Anger that Ontario, Quebec not included in Great Lakes water diversion decision

 DOMINION BAY – A representative of the Algonquin Eco-Watch is furious that Ontario and Quebec were not included in the Great Lakes Compact water diversion which he says will essentially mean more water from Canada being diverted for use by the United States.

 “I just received some news on that, and I’m mad as hell about it. I think the Americans put another one over on us,” stated Mike Wilton. “It’s unfortunate that Ontario and Quebec were not included in The Compact. The reason for this may lie in the fact that in that case, even though Ontario and Quebec are unlikely to receive additional water from the basin, there is a 100 percent likelihood that they will be the providers of the additional water that is diverted from the basin.”

 “Therefore, if the Canadian provinces were subject to the same compact as the US states, it would not be possible for them to increase the amount of water provided to the US states—and it is obvious that the additional water required in this case will come from the two Canadian provinces,” said Mr. Wilton. “This is convoluted reasoning admittedly, however it points at the fact that in future negotiations regarding the Great Lakes Basin, all jurisdictions, i.e. Canadian provinces and US states bordering on the Great Lakes Basin, must be included in negotiations.”

 Late last week, a Wisconsin judge upheld the Foxconn decision, undermining the ‘Compact’ designed to prevent Great Lakes diversions, a For Love of Water (FLOW) release noted. “In a major ruling late last week involving the Great Lakes Compact, a Wisconsin administrative law judge (ALJ) upheld a decision by the State of Wisconsin to authorize a massive diversion of Lake Michigan water primarily to benefit a single customer, the Foxconn Corporation, a Taiwanese multi-national electronics manufacturing company.”

 “Canadians were not considered when the compact was put in place,” said Mr.
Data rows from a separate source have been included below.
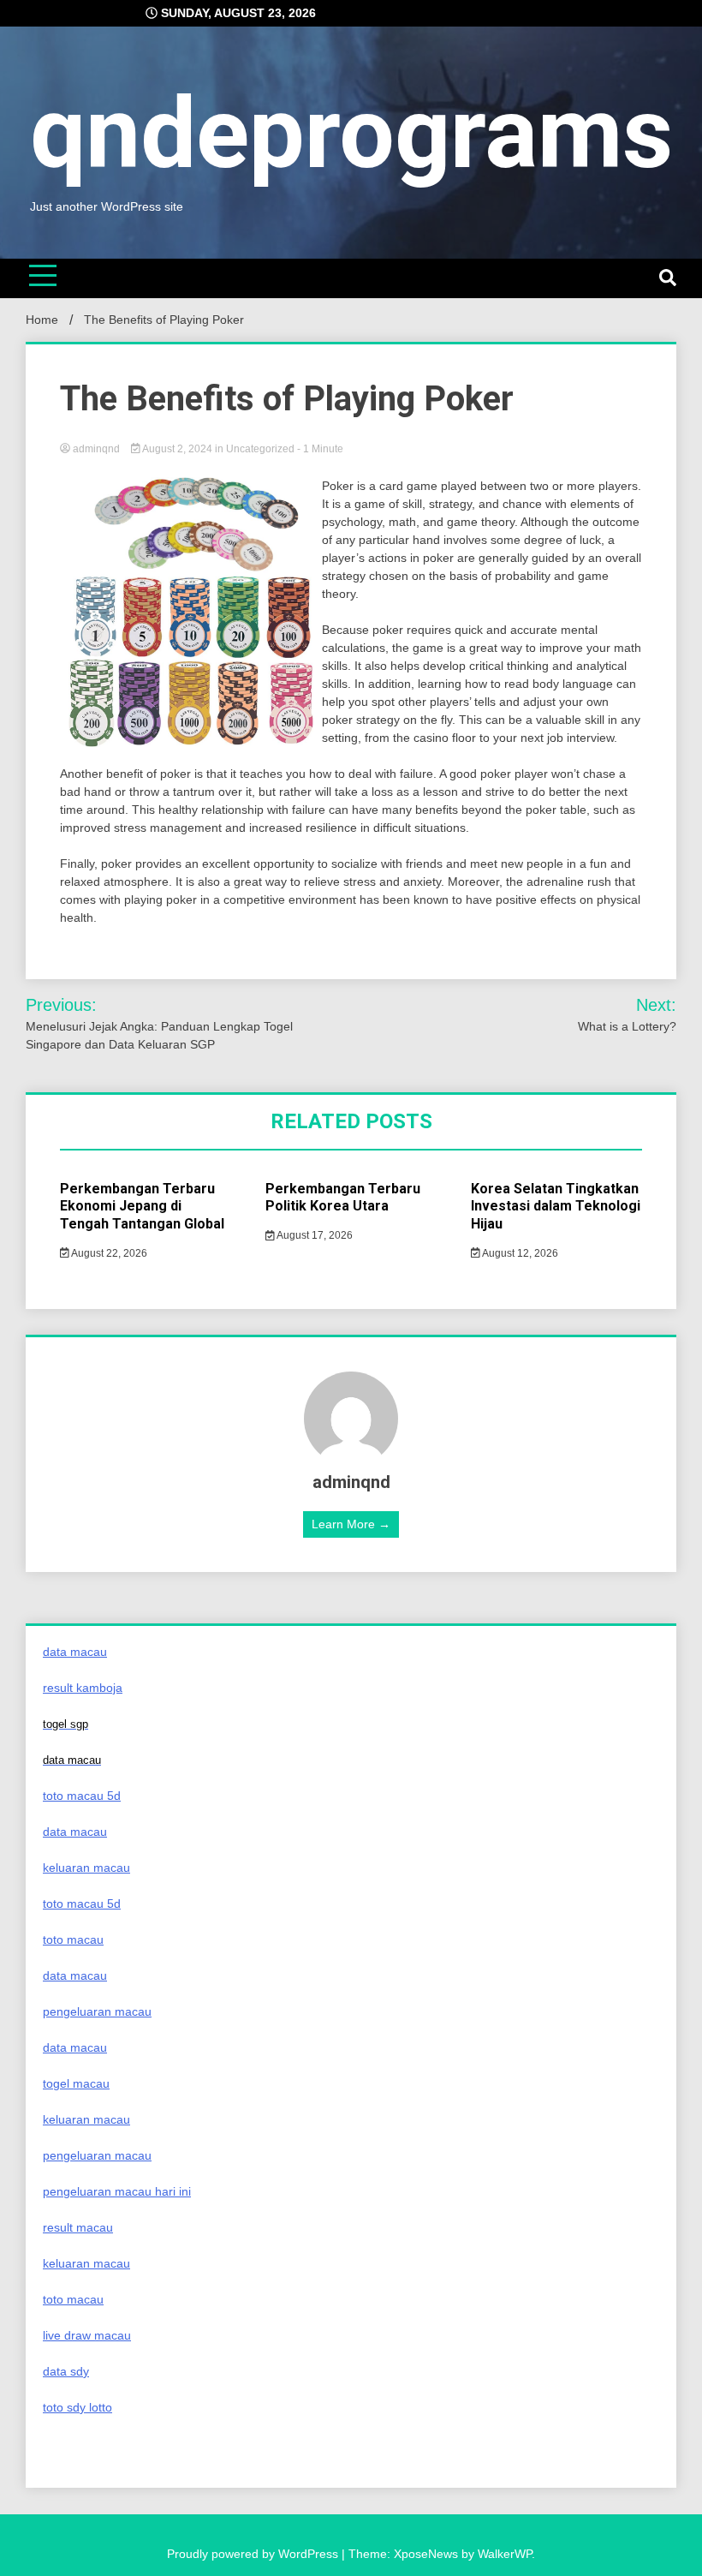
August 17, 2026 (314, 1235)
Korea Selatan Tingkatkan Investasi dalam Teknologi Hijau (555, 1206)
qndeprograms (351, 133)
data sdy (66, 2371)
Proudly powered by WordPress (254, 2554)
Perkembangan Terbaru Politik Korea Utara (342, 1197)
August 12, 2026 (519, 1253)
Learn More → (351, 1524)
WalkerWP (505, 2554)
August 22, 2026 (108, 1253)
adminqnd (96, 449)
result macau (78, 2227)
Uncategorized (260, 449)
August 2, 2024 (177, 449)
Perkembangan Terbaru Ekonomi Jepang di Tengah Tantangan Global (142, 1206)
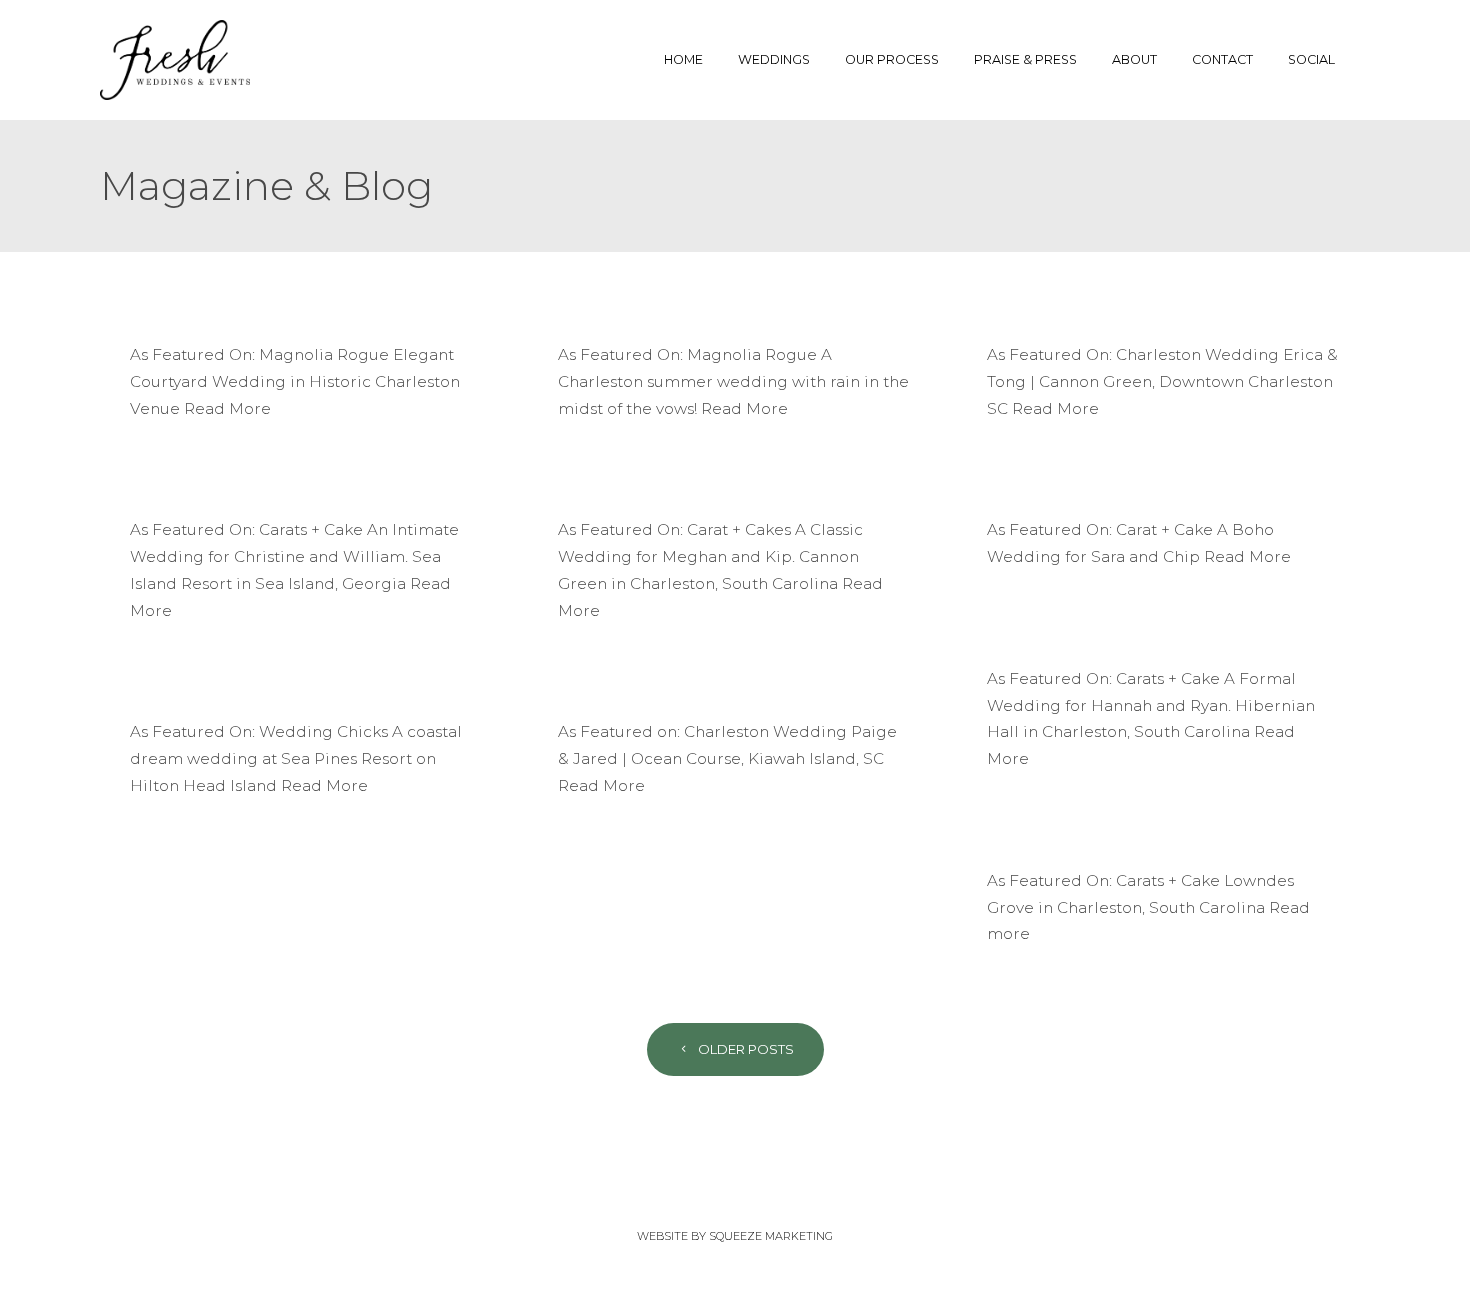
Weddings (774, 59)
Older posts (744, 1049)
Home (683, 59)
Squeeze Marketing (771, 1236)
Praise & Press (1025, 59)
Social (1311, 59)
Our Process (892, 59)
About (1134, 59)
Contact (1222, 59)
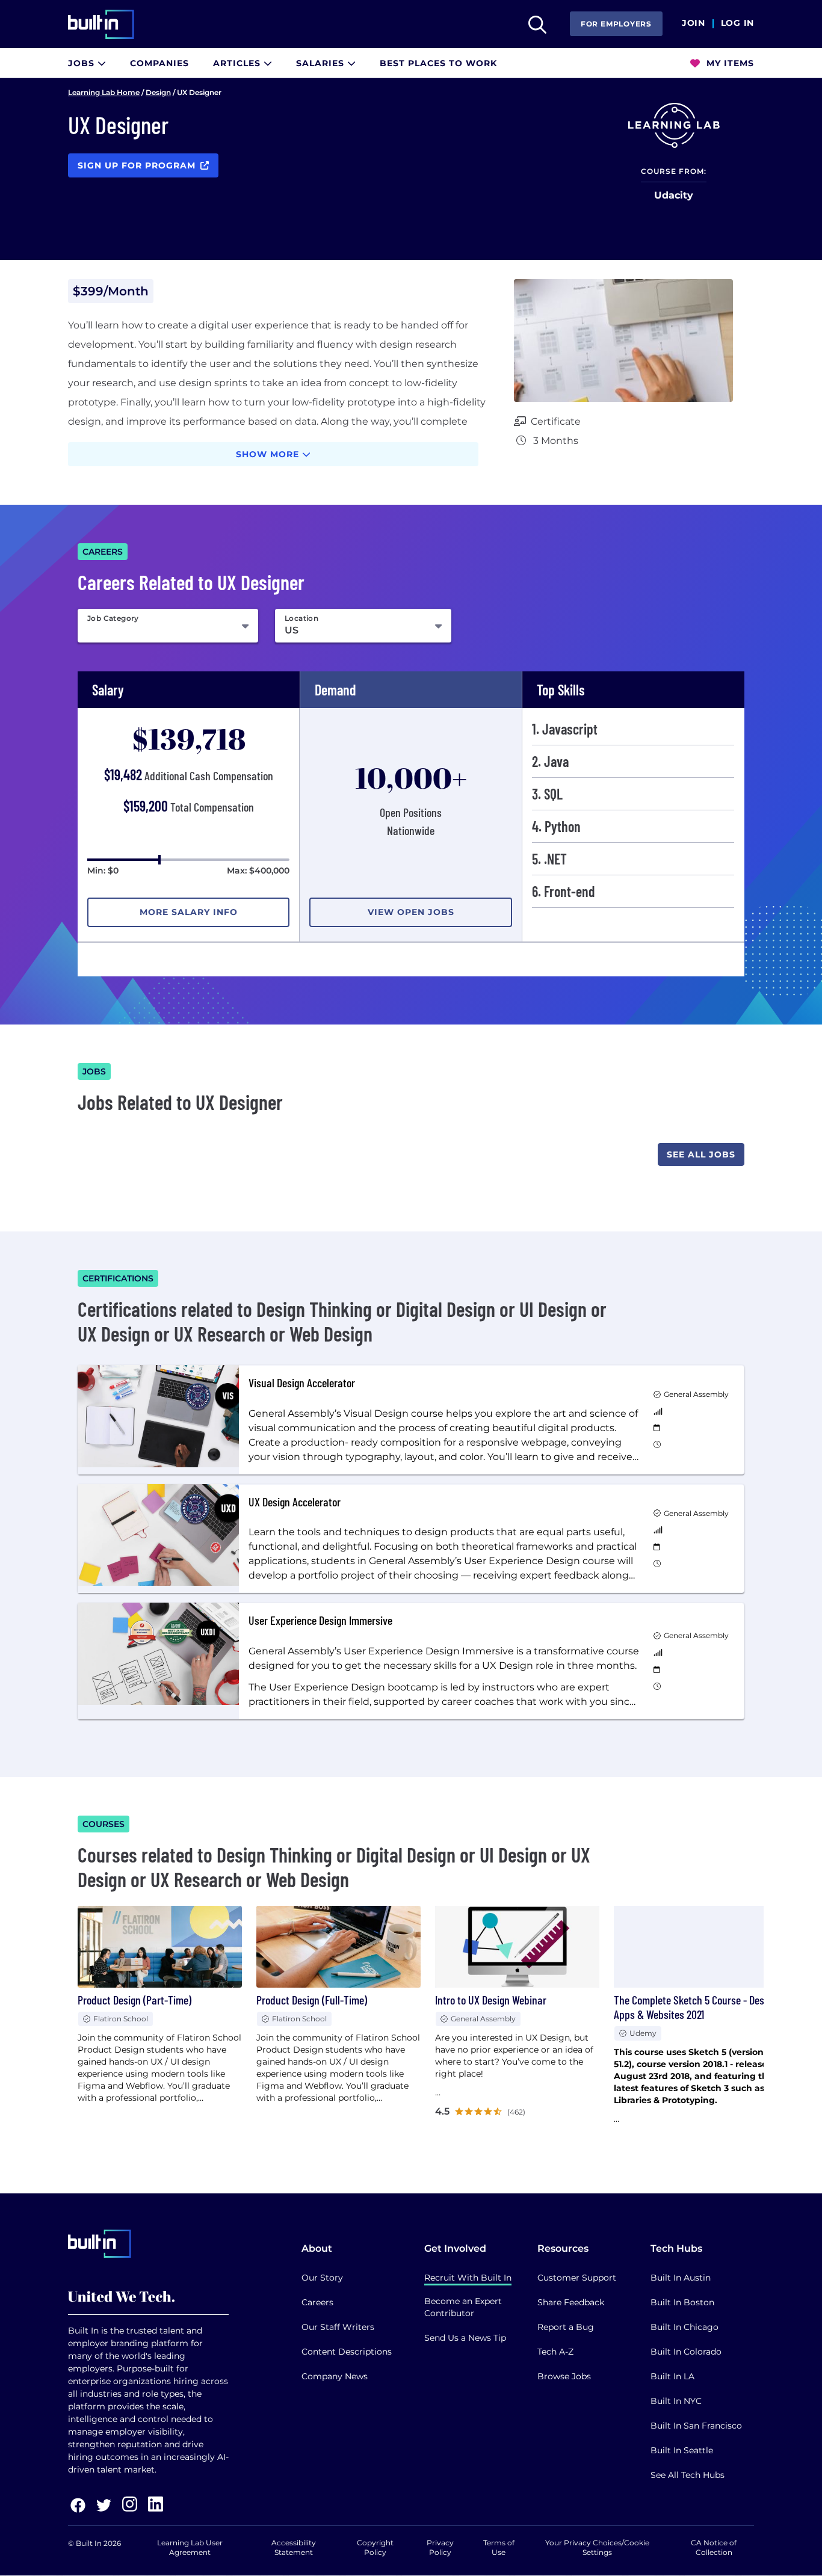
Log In (737, 23)
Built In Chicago (684, 2327)
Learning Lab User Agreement (190, 2547)
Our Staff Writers (337, 2327)
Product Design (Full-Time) (311, 1999)
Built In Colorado (686, 2351)
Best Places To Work (438, 63)
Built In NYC (676, 2401)
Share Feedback (570, 2302)
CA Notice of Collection (714, 2547)
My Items (728, 63)
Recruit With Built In (467, 2277)
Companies (159, 63)
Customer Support (576, 2277)
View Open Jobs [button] (411, 912)
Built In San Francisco (696, 2425)
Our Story (322, 2277)
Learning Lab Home (104, 92)
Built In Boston (682, 2302)
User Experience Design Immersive (320, 1620)
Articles (238, 63)
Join (693, 23)
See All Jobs (701, 1154)
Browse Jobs (564, 2376)
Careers (317, 2302)
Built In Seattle (681, 2450)
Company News (334, 2376)
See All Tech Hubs (687, 2475)
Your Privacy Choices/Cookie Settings (597, 2547)
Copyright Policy (375, 2547)
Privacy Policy (440, 2547)
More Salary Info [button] (189, 912)
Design (158, 92)
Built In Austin (680, 2277)
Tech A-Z (555, 2351)
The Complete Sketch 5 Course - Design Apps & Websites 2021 (695, 2006)
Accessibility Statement (293, 2547)
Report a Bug (565, 2327)
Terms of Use (499, 2547)
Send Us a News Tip (465, 2337)
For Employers (616, 23)
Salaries (321, 63)
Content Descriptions (346, 2351)
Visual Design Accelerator (302, 1382)
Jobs (82, 63)
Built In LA (672, 2376)
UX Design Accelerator (295, 1501)
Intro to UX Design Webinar (490, 1999)
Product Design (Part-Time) (134, 1999)
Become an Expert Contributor (463, 2307)
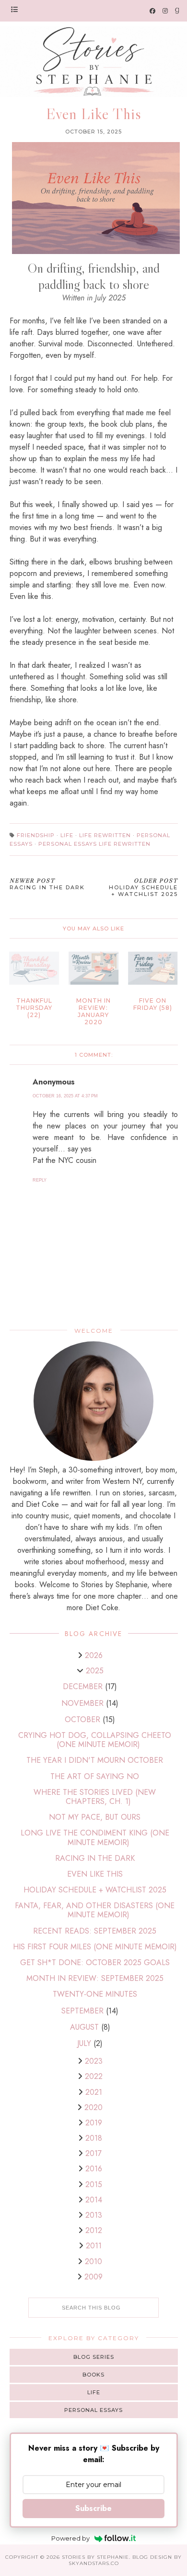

Wilton. “But guess where the water will come from? They will draw more from the Hudson River and divert it to the US. And basically, the judge in this ruling said they can divert as much as they want.”

 “The ALJ ruling involves an exception to the compact’s ban on diversion in the case of “straddling” communities or counties that are partly in, and partly out, of the Great Lakes watershed,” the release noted. “Here are four things you need to know about this decision and its adoption in 2008 by the eight states bordering Great Lakes. 1) Under the compact, a diversion out of the Great Lakes Basin to a straddling community must be ‘solely for public water supply purposes,’ defined as ‘largely residential,’ with some recognition of commercial or industrial customers.”

 “The Wisconsin Department of Natural Resources (DNR) in April 2018 approved this new diversion of up to seven million gallons a day of Lake Michigan water via the city of Racine (Wisconsin) into a neighbouring, mostly vacant part of the Village of Mount Pleasant to serve one customer, Foxconn, and its planned 1,000-plus acre manufacturing complex to produce liquid crystal flat-screen panels,” the FLOW release explains. “The compact calls for strict application and narrow interpretation of the straddling community exception because the intent of the compact is to keep water in the basin and protect the integrity of water and needs of communities inside the basin. FLOW filed an amicus brief in opposing the diversion in March 2019, urging Wisconsin to honour the narrow limitations set forth by the compact.”

 “On June 7, the Wisconsin ALJ basically rejected the arguments made by FLOW and others, completely ignoring the largely residential limitation. In short, (the judge) added new words to the straddling community exception standard in the compact to justify a diversion of Great Lakes water to aid a private international corporation.”

 “The Foxconn diversion is hardly ‘residential’,” says FLOW. “FLOW and petitioner public interest organizations challenged the approval because diversions to straddling communities are prohibited unless ‘solely for public water supply purposes,’ which means ‘largely residential customers.’ The ALJ, like the Wisconsin DNR, rejected these arguments, and instead interpreted the exception broadly—in effect, changing the very definition and plain meaning of the compact and standard.”

 “The decision threatens the integrity of the compact’s ban on diversions and could result in massive quantities of water to flow outside the basin—not a good outcome for the Great Lakes and the 40 million people who live in the basin,” said FLOW. ”The decision also ignored the legal principle that these waters are subject to the public trust doctrine, which prohibits transfers of public trust resources for primarily private purposes.”

 “FLOW will continue to press the case that the Foxconn diversion is in conflict with both the plain language and the intent of the compact.”